— begin Extracted text —

Matt Brandman Is Right at Home

There comes that moment for Matt Brandman when he knows he chose the right career. The plumbers and painters have moved on. The newly planted trees are swaying in the gentle Gulf breeze. The kitchen is gleaming. The bathrooms are spic-and-span, and the bedrooms are ready for a night’s rest. Finally, the new homeowners appear.
Building Homes, Creating Communities Beazer Homes’ Matt Brandman has a vision of growth for Northwest Florida By Buddy Nevins Originally published in the Dec 2010/Jan 2011 issue of 850 Business Magazine
There comes that moment for Matt Brandman when he knows he chose the right career. The plumbers and painters have moved on. The newly planted trees are swaying in the gentle Gulf breeze. The kitchen is gleaming. The bathrooms are spic-and-span, and the bedrooms are ready for a night’s rest.
Finally, the new homeowners appear.
“I actually get a lot of satisfaction from watching the moving truck drive up to a customer’s new home and know that we have made their experience in buying a new home the best possible,” said Brandman, president of Beazer Homes’ Northwest Florida Division. “That is what I love most about building homes.”
Brandman has helped build a lot of homes in his eight years with Beazer, one of the country’s largest single-family homebuilders, with operations in more than a dozen states. Admittedly in the last few years, homebuilding has not been easy.
“We continue to face the same challenges that we did when the housing-market decline started,” Brandman said.

— end Extracted text —
— begin Recorded data —

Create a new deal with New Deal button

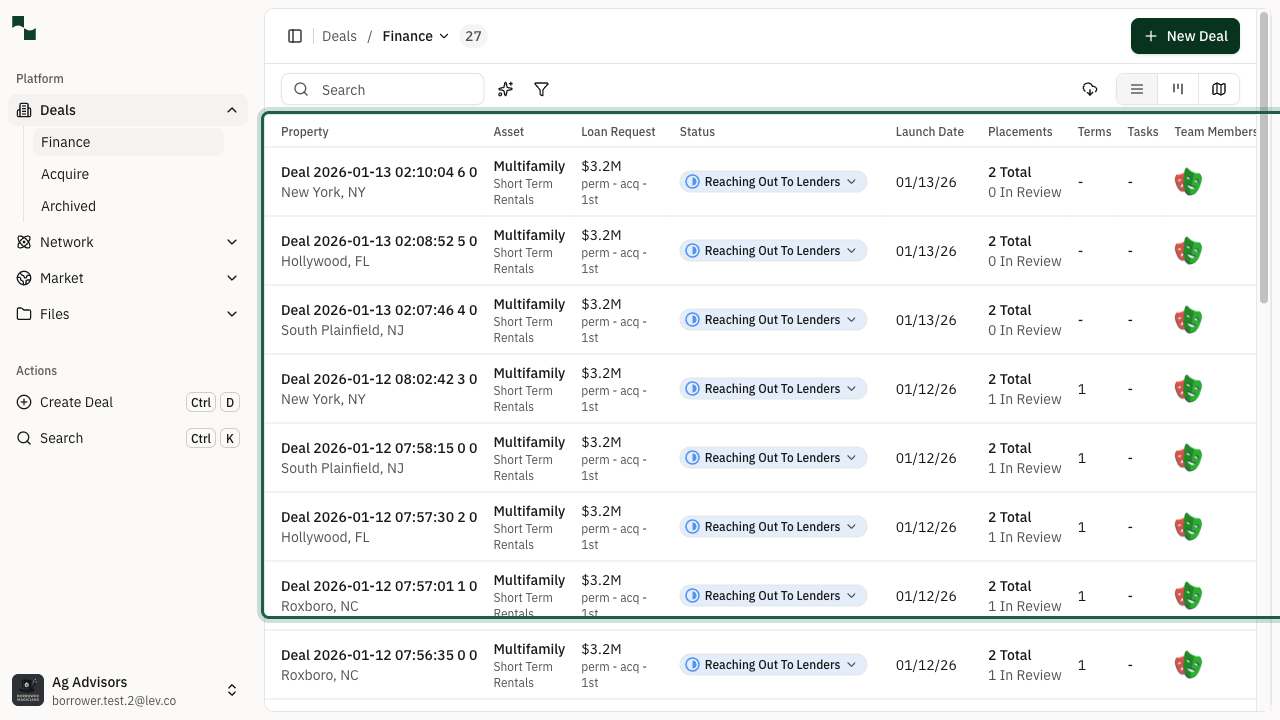1185,36
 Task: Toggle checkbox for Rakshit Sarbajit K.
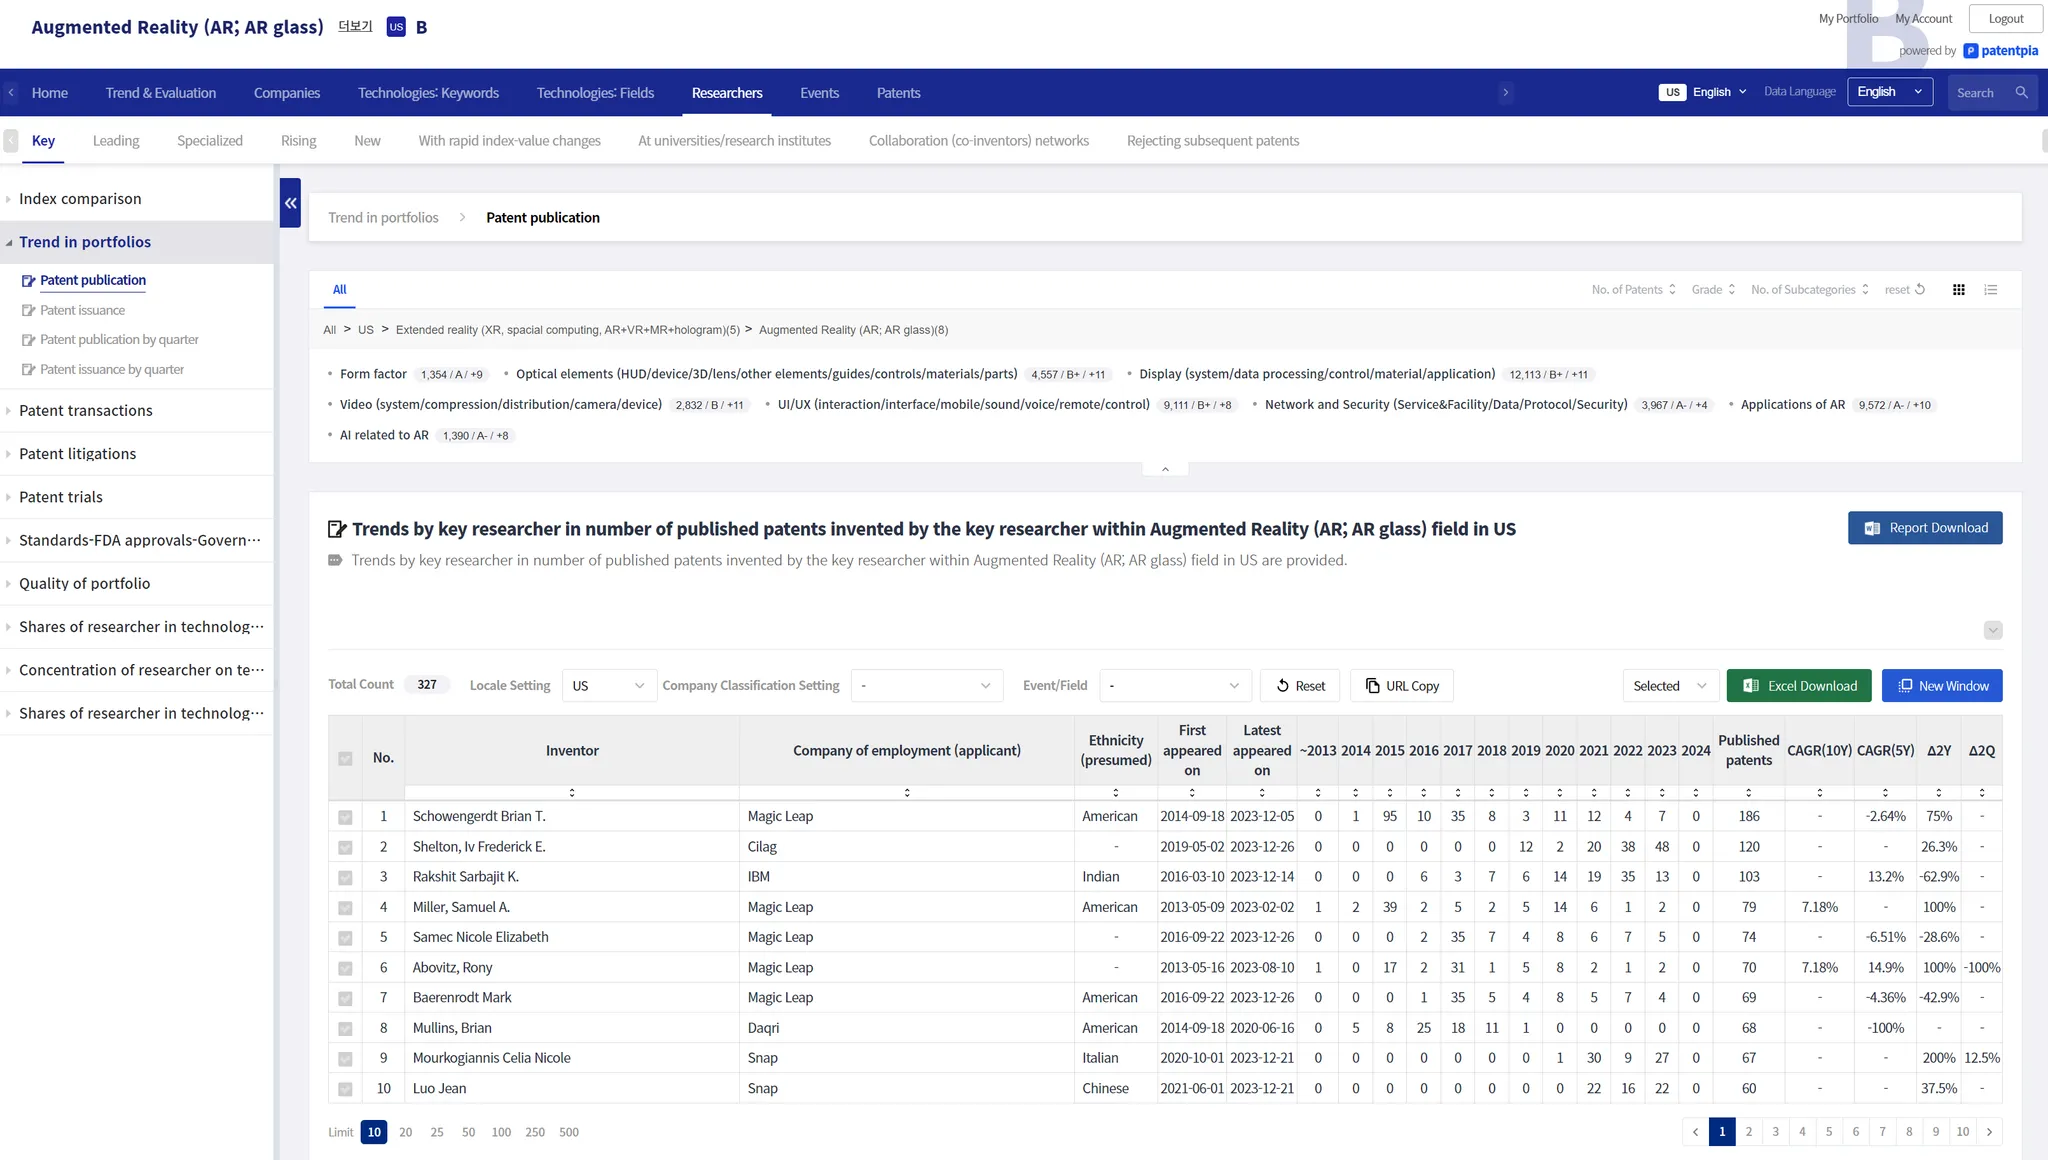coord(345,878)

— end Recorded data —

- **Job A**
Return, without alteration, everything in the Matt Brandman article from "Matt Brandman Is" down to "rest. Finally, the new homeowners appear.".
- **Job B**
Resume the article about Matt Brandman of Beazer Homes from the point at which it stops.
The lines have no connection to the article about Matt Brandman.

- **Task result A**
Matt Brandman Is Right at Home

There comes that moment for Matt Brandman when he knows he chose the right career. The plumbers and painters have moved on. The newly planted trees are swaying in the gentle Gulf breeze. The kitchen is gleaming. The bathrooms are spic-and-span, and the bedrooms are ready for a night’s rest. Finally, the new homeowners appear.

- **Task result B**
Yet the 36-year-old product of Middle America is well equipped to handle the pressures of helping steer the company through the current economic fog. Brandman, who classifies his roots as solidly “Midwest, middle class,” grew up in a family very similar to a lot of Beazer’s Northwest Florida homebuyers. Dad was in sales for document imaging companies. Mom worked at a Toledo, Ohio, newspaper.
“My parents are extremely hardworking people and taught my brother and me that you had to work very hard to get anywhere in life,” Brandman said.
Home was Temperance, Mich., a northern suburb of Toledo with about 7,000 residents. College was at the University of Toledo, where Brandman took courses in marketing research and got a degree in marketing. His first job was helping shape the first love of Americans after their homes — their cars.
Hired right out of college, Brandman became a market research analyst for a consulting firm that had a contract with Chrysler Corporation. He was part of a multifaceted team of product marketers, design engineers, advertising executives and top-level managers. Their job was to study future vehicle design concepts. Team members traveled throughout the United States and Canada, interviewing car owners and showing them versions of the Dodge Ram, Dodge Dakota, Chrysler 300M, Chrysler Concorde, Jeep Grand Cherokee and PT Cruiser. Some of these vehicles would help Chrysler regain its image for building quality, stylish vehicles.
“I absolutely loved this job,” Brandman said. “I was able to be a part of some of the most successful, popular Chrysler vehicle platforms in the mid-to-late 1990s.” But after two years, the job started to leave him cold — literally. “It was 10 below zero that winter, and my locks froze on my car.”
Goodbye Detroit. Hello, Florida.
His first job for Beazer was in market research and land acquisition. It was 2002, and the Tampa Bay area, where he was headquartered, was booming.
Brandman’s resumé at Beazer got longer as he moved to the firm’s Atlanta headquarters in 2003 as director of market research. He then went back to Tampa in 2004 as vice president of land acquisition. In 2006, he was named division president to lead Beazer’s big move into Northwest Florida, the post he holds today.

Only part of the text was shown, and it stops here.